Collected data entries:
________________

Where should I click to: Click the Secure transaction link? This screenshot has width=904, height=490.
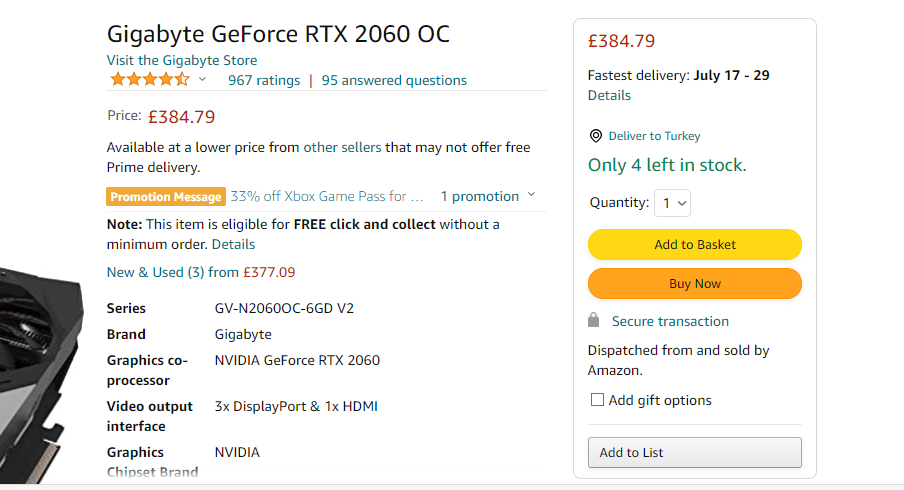click(x=670, y=321)
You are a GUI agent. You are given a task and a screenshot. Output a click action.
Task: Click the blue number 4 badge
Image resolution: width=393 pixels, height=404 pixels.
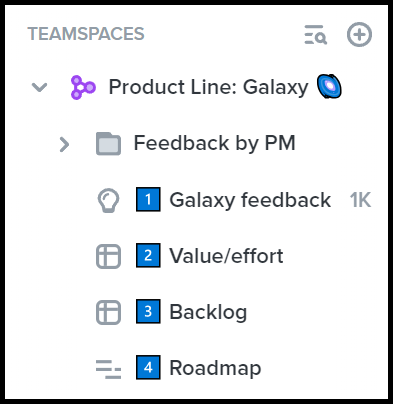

________________

[Your assignment]:
Exact lines, nothing more: output the one with "You are a GUI" and every later line through the end of the data, skipping pictures.

[Expected output]:
You are a GUI agent. You are given a task and a screenshot. Output a click action.
Task: Click the blue number 4 badge
Image resolution: width=393 pixels, height=404 pixels.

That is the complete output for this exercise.